Goal
Return every line of the records below word for word, with nothing changed.

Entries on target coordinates
------------------------

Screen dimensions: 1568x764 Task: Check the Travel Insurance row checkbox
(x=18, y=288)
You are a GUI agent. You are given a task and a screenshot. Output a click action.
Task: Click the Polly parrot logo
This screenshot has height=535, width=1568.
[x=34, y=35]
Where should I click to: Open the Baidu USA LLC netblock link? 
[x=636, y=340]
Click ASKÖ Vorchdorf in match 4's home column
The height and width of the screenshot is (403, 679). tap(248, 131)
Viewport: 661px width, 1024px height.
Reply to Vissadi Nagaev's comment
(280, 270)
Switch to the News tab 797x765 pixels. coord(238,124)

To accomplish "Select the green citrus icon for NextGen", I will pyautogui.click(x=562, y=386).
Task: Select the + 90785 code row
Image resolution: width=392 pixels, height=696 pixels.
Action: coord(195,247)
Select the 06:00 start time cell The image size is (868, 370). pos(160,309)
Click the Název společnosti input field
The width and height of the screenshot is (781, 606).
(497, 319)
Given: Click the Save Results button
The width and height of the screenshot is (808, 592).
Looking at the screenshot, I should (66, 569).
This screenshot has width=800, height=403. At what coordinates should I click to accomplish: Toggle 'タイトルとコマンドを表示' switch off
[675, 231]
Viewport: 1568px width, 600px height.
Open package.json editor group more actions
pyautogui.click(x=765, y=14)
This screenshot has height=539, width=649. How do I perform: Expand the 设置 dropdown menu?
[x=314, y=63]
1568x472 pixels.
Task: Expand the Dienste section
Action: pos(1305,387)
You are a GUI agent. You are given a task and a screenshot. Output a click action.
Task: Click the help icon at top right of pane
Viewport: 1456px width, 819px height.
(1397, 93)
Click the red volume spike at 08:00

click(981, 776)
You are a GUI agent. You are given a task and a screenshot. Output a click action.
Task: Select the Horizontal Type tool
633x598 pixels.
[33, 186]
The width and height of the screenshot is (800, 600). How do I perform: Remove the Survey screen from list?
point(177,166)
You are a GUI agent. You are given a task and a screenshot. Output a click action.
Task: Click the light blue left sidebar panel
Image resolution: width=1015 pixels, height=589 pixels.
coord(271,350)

------------------------

Final answer
Screen dimensions: 1568x764 Task: Check the Travel Insurance row checkbox
(x=18, y=288)
You are a GUI agent. You are given a task and a screenshot. Output a click action.
Task: Click the Polly parrot logo
This screenshot has height=535, width=1568.
[x=34, y=35]
Where should I click to: Open the Baidu USA LLC netblock link? 
[x=636, y=340]
Click ASKÖ Vorchdorf in match 4's home column
The height and width of the screenshot is (403, 679). tap(248, 131)
Viewport: 661px width, 1024px height.
Reply to Vissadi Nagaev's comment
(280, 270)
Switch to the News tab 797x765 pixels. coord(238,124)

To accomplish "Select the green citrus icon for NextGen", I will pyautogui.click(x=562, y=386).
Task: Select the + 90785 code row
Image resolution: width=392 pixels, height=696 pixels.
Action: coord(195,247)
Select the 06:00 start time cell The image size is (868, 370). pos(160,309)
Click the Název společnosti input field
The width and height of the screenshot is (781, 606).
(497, 319)
Given: Click the Save Results button
The width and height of the screenshot is (808, 592).
Looking at the screenshot, I should (66, 569).
This screenshot has width=800, height=403. At what coordinates should I click to accomplish: Toggle 'タイトルとコマンドを表示' switch off
[675, 231]
Viewport: 1568px width, 600px height.
Open package.json editor group more actions
pyautogui.click(x=765, y=14)
This screenshot has height=539, width=649. How do I perform: Expand the 设置 dropdown menu?
[x=314, y=63]
1568x472 pixels.
Task: Expand the Dienste section
Action: pos(1305,387)
You are a GUI agent. You are given a task and a screenshot. Output a click action.
Task: Click the help icon at top right of pane
Viewport: 1456px width, 819px height.
(1397, 93)
Click the red volume spike at 08:00

click(981, 776)
You are a GUI agent. You are given a task and a screenshot. Output a click action.
Task: Select the Horizontal Type tool
633x598 pixels.
[33, 186]
The width and height of the screenshot is (800, 600). How do I perform: Remove the Survey screen from list?
point(177,166)
You are a GUI agent. You are given a task and a screenshot. Output a click action.
Task: Click the light blue left sidebar panel
Image resolution: width=1015 pixels, height=589 pixels.
coord(271,350)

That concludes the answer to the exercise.